DIRECTIONS.
Reproduce the listing below word for word, keeping every line unchanged.

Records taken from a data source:
# # # #

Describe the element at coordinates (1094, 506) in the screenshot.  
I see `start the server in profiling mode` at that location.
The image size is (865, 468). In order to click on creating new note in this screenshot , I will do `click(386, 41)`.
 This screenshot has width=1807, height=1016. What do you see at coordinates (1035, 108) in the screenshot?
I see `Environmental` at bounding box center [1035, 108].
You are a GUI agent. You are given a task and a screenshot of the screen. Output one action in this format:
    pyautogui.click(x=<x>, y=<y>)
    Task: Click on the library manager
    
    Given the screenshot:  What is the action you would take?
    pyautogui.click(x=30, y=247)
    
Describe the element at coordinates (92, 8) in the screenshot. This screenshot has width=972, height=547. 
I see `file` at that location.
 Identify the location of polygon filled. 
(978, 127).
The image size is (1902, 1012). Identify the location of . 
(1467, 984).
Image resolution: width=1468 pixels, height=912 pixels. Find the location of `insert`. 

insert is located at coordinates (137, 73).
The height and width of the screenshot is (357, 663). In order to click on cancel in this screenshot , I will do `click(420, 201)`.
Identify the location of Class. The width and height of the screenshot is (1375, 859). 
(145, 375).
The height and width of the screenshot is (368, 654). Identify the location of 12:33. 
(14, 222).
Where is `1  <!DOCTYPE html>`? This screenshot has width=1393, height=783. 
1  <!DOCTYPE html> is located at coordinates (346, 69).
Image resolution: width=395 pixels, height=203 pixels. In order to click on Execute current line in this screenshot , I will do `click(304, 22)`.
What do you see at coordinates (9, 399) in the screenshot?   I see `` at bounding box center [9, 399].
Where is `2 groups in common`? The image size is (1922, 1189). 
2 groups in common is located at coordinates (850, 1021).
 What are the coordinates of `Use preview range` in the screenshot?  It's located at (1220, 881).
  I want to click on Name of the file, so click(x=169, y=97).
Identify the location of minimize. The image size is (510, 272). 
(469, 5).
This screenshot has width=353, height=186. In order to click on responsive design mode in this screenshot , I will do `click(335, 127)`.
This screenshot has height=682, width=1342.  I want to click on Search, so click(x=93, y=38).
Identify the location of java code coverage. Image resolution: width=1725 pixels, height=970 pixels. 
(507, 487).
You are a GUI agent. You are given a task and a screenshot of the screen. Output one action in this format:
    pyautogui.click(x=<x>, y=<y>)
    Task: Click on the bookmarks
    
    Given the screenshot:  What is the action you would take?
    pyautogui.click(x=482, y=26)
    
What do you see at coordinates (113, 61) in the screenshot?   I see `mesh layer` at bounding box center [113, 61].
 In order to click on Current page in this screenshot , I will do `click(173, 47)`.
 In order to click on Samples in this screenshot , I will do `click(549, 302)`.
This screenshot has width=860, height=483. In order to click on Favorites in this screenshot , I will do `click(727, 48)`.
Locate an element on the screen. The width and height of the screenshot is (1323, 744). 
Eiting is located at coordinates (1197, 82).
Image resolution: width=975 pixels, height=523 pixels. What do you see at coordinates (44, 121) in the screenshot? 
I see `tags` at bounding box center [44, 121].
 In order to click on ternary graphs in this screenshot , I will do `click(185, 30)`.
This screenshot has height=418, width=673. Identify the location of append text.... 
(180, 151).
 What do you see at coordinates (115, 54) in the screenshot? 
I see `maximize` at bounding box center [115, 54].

# # # #

RESULT OF THIS TASK.
Describe the element at coordinates (1094, 506) in the screenshot.  
I see `start the server in profiling mode` at that location.
The image size is (865, 468). In order to click on creating new note in this screenshot , I will do `click(386, 41)`.
 This screenshot has width=1807, height=1016. What do you see at coordinates (1035, 108) in the screenshot?
I see `Environmental` at bounding box center [1035, 108].
You are a GUI agent. You are given a task and a screenshot of the screen. Output one action in this format:
    pyautogui.click(x=<x>, y=<y>)
    Task: Click on the library manager
    
    Given the screenshot:  What is the action you would take?
    pyautogui.click(x=30, y=247)
    
Describe the element at coordinates (92, 8) in the screenshot. This screenshot has width=972, height=547. 
I see `file` at that location.
 Identify the location of polygon filled. 
(978, 127).
The image size is (1902, 1012). Identify the location of . 
(1467, 984).
Image resolution: width=1468 pixels, height=912 pixels. Find the location of `insert`. 

insert is located at coordinates (137, 73).
The height and width of the screenshot is (357, 663). In order to click on cancel in this screenshot , I will do `click(420, 201)`.
Identify the location of Class. The width and height of the screenshot is (1375, 859). 
(145, 375).
The height and width of the screenshot is (368, 654). Identify the location of 12:33. 
(14, 222).
Where is `1  <!DOCTYPE html>`? This screenshot has width=1393, height=783. 
1  <!DOCTYPE html> is located at coordinates (346, 69).
Image resolution: width=395 pixels, height=203 pixels. In order to click on Execute current line in this screenshot , I will do `click(304, 22)`.
What do you see at coordinates (9, 399) in the screenshot?   I see `` at bounding box center [9, 399].
Where is `2 groups in common`? The image size is (1922, 1189). 
2 groups in common is located at coordinates (850, 1021).
 What are the coordinates of `Use preview range` in the screenshot?  It's located at (1220, 881).
  I want to click on Name of the file, so click(x=169, y=97).
Identify the location of minimize. The image size is (510, 272). 
(469, 5).
This screenshot has width=353, height=186. In order to click on responsive design mode in this screenshot , I will do `click(335, 127)`.
This screenshot has height=682, width=1342.  I want to click on Search, so click(x=93, y=38).
Identify the location of java code coverage. Image resolution: width=1725 pixels, height=970 pixels. 
(507, 487).
You are a GUI agent. You are given a task and a screenshot of the screen. Output one action in this format:
    pyautogui.click(x=<x>, y=<y>)
    Task: Click on the bookmarks
    
    Given the screenshot:  What is the action you would take?
    pyautogui.click(x=482, y=26)
    
What do you see at coordinates (113, 61) in the screenshot?   I see `mesh layer` at bounding box center [113, 61].
 In order to click on Current page in this screenshot , I will do `click(173, 47)`.
 In order to click on Samples in this screenshot , I will do `click(549, 302)`.
This screenshot has width=860, height=483. In order to click on Favorites in this screenshot , I will do `click(727, 48)`.
Locate an element on the screen. The width and height of the screenshot is (1323, 744). 
Eiting is located at coordinates (1197, 82).
Image resolution: width=975 pixels, height=523 pixels. What do you see at coordinates (44, 121) in the screenshot? 
I see `tags` at bounding box center [44, 121].
 In order to click on ternary graphs in this screenshot , I will do `click(185, 30)`.
This screenshot has height=418, width=673. Identify the location of append text.... 
(180, 151).
 What do you see at coordinates (115, 54) in the screenshot? 
I see `maximize` at bounding box center [115, 54].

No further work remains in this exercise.